- Excerpt provided -
-------

Monday, February 17, 2003
The Hood River County School District cut $852,950 for the rest of the school year, and also suspended action on the idea of annexing Mosier School District, in its meeting Wednesday.
Staff reductions are a certainty in 2003-04 but no more will be made in 2002-03, according to Rick Eggers, interim school superintendent.
In light of the district’s financial struggle, the board decided not to do any more study this year about annexing Mosier School District. The district had been in discussions with Mosier residents and Chenowith School District about adding the area to Hood River County School District, but extensive study of enrollment and overall feasibility is still required, and Hood River school directors felt it was not appropriate at this time to spend any more staff time on it.
“We’ve already spent a lot of money on something that’s not going to happen, and with all that we face we should put it on hold,” director Mike Oates said.
The 2002-03 budget cuts were made necessary following the failure of the Measure 28 income tax surcharge on the Jan. 28 ballot. To meet state school support shortfall, the board eliminated the remainder of its land acquisition fund ($250,000) and formally moved not to restore the four days of school cut at the start of the 2002-03 school year, for a $428,000 savings. That part of the reduction plan still requires approval by the Hood River Education Association, the teacher’s union, which is currently negotiating the issue with the administration.
Pay cuts have already begun for classified employees and administrators, Eggers announced.
The actions were taken Wednesday in a meeting that started with the board hearing a detailed description of how school officials responded following Wednesday morning’s discovery of Faustino Garcia’s murdered body next door to Hood River Middle School, and two incidents involving guns on school grounds in the past week. Garcia’s body was found at about 7:30 a.m. just over the fence from the middle school track. (See article, this page.)
Meanwhile, at Hood River Valley High School, a student has been suspended for apparently bringing a gun onto school grounds last week.
The murder and the two gun incidents are unrelated, police chief Tony Dirks said Thursday morning.

-------

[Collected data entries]
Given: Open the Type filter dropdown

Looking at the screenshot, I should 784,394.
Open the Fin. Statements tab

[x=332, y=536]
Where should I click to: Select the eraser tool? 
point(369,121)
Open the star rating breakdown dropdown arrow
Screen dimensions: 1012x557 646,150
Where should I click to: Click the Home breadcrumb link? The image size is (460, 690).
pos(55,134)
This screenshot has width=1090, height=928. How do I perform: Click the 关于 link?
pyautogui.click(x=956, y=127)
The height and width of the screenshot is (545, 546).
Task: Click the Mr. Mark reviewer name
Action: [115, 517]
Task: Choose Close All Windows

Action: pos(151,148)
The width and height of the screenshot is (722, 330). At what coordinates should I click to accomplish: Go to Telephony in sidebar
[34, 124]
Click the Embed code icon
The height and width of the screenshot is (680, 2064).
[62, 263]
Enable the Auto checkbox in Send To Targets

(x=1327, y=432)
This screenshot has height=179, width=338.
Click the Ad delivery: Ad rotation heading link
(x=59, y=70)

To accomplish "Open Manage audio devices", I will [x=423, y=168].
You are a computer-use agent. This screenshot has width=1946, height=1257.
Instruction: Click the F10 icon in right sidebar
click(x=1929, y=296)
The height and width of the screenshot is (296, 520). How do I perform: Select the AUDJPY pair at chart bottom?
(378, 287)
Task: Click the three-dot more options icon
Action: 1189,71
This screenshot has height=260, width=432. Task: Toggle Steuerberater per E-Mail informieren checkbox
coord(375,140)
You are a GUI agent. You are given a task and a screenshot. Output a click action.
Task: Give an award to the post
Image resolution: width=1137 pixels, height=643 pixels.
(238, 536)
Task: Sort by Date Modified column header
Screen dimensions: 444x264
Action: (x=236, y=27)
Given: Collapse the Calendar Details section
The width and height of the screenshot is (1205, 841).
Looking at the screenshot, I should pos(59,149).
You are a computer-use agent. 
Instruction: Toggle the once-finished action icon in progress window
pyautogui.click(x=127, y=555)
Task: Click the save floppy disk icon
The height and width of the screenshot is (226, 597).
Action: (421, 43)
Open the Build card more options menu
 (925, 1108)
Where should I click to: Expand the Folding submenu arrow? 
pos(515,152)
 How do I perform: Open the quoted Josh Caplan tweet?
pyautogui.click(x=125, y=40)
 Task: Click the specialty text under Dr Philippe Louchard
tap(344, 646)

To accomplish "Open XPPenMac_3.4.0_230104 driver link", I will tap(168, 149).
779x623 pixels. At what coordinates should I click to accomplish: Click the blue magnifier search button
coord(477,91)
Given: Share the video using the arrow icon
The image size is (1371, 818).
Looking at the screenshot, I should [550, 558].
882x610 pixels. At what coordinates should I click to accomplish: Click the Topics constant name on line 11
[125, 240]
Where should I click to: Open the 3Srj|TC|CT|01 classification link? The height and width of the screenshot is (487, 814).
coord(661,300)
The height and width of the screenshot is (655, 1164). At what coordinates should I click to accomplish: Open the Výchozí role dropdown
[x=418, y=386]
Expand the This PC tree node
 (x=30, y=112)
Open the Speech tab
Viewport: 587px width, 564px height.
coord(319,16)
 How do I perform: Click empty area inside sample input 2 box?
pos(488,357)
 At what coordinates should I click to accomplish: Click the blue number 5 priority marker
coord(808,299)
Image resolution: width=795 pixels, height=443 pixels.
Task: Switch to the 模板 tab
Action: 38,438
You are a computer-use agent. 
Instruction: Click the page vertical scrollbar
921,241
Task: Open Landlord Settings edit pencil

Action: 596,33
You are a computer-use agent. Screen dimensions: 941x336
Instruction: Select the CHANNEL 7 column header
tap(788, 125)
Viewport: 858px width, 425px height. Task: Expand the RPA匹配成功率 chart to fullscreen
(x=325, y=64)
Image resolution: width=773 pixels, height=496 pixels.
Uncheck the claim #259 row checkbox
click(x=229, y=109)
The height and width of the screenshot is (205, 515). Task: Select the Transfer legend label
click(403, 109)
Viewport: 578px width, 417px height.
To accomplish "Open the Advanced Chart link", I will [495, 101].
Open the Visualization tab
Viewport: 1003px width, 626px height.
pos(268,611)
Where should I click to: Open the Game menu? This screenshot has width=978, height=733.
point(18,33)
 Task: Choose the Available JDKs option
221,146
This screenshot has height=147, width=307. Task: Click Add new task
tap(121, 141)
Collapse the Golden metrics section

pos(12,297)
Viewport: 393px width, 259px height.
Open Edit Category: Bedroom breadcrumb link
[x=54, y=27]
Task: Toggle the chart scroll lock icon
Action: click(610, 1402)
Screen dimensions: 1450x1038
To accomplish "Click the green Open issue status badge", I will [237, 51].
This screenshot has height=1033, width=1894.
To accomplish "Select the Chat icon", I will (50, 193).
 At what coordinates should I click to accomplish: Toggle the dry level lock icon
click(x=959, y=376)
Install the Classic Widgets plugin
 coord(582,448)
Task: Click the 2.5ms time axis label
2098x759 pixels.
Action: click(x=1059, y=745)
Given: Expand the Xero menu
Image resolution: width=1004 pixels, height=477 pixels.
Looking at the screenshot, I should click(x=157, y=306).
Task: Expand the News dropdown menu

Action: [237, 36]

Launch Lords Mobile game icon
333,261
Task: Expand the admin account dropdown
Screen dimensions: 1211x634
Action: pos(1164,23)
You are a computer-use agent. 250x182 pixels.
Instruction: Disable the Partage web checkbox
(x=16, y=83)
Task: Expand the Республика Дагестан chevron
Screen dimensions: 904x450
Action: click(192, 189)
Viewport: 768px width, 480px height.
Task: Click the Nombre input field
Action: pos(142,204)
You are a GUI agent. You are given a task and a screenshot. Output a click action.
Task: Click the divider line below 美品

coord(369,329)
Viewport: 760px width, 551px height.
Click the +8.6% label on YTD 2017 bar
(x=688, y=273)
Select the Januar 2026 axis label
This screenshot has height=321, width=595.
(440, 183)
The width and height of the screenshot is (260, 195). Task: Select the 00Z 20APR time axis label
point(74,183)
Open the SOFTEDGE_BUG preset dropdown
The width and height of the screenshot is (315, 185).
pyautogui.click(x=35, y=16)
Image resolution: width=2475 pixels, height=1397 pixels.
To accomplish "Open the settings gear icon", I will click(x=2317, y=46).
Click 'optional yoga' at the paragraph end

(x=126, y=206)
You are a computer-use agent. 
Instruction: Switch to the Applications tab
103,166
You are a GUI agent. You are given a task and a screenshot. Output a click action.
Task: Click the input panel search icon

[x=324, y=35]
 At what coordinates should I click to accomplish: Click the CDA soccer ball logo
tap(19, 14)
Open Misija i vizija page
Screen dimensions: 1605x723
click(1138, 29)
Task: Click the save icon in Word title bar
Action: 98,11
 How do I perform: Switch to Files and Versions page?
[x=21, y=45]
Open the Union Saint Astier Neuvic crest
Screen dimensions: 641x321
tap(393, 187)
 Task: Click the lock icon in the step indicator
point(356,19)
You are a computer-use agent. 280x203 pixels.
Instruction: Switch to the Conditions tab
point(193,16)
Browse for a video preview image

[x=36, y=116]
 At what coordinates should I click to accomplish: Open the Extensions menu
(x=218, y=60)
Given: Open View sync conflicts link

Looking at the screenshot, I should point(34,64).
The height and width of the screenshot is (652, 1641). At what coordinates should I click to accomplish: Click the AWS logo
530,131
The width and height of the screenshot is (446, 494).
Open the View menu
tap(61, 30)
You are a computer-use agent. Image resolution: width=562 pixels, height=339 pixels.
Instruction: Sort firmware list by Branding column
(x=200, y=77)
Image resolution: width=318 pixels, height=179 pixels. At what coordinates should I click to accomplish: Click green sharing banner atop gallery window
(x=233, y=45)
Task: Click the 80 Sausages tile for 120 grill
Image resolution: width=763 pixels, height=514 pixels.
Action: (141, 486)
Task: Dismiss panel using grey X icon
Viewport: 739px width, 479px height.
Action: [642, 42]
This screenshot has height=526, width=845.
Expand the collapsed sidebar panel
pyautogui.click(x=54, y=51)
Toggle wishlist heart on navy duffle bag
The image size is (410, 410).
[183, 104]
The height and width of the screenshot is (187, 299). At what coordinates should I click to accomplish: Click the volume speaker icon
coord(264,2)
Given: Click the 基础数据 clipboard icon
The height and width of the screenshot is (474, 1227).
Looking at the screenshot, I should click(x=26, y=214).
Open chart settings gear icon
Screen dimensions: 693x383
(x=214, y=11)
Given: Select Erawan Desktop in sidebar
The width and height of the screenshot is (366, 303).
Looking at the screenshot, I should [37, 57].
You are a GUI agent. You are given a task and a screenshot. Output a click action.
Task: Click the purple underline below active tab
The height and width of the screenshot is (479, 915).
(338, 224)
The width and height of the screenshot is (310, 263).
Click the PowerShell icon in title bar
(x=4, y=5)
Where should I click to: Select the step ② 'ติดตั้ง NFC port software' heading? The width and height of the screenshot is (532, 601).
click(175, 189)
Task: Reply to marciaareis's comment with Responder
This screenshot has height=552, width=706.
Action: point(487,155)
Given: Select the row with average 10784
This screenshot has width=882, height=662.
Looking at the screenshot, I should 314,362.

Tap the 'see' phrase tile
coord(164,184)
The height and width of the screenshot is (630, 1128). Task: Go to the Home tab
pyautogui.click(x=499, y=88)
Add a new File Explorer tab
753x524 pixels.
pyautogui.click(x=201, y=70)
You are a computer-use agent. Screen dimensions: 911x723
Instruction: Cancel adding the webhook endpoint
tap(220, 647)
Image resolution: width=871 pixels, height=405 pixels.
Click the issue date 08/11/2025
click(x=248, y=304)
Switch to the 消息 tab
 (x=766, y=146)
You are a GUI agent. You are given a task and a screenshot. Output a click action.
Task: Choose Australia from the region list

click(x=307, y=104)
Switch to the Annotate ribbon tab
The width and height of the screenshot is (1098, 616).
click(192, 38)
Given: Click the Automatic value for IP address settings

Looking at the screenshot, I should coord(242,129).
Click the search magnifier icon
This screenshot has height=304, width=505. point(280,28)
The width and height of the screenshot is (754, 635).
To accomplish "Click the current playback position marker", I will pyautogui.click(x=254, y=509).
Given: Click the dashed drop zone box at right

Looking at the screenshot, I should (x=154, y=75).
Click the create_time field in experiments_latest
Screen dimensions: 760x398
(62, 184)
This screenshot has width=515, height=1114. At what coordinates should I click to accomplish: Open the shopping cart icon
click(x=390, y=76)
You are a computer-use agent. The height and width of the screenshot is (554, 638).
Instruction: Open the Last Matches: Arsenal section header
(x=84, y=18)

-------

- Stated exercise A -
From the school budget article, output the passage starting at "Monday, February 17, 2003" and ending at "its meeting Wednesday.", word for word.
- Stated exercise B -
Go on with the school budget article from the point where it stops.

- Answer A -
Monday, February 17, 2003
The Hood River County School District cut $852,950 for the rest of the school year, and also suspended action on the idea of annexing Mosier School District, in its meeting Wednesday.

- Answer B -
Middle school officials kept the news of the murder from the students all day Wednesday, principal Bob Dais said.
“Otherwise, we would have had nothing but chaos,” Dais said. Thursday, counselors were posted at the middle school, as well as May Street Elementary, where two of Garcia’s four children attend.
The murder discovery came while school officials were already investigating a report that a student allegedly showed a gun to other students in a girl’s restroom Tuesday. That resulted in a school-wide search Wednesday that continued Thursday. Principal Bob Dais notified police Tuesday afternoon. Police and school staff searched all lockers and backpacks, and interviewed about 30 students that day.
On Thursday, Bo, a dog trained to detect weapons and illicit substances, searched backpacks, coats and notebooks in every classroom Thursday. Nothing was found. Dais explained the process to each class before the dog search, telling them it was in the interest of their safety.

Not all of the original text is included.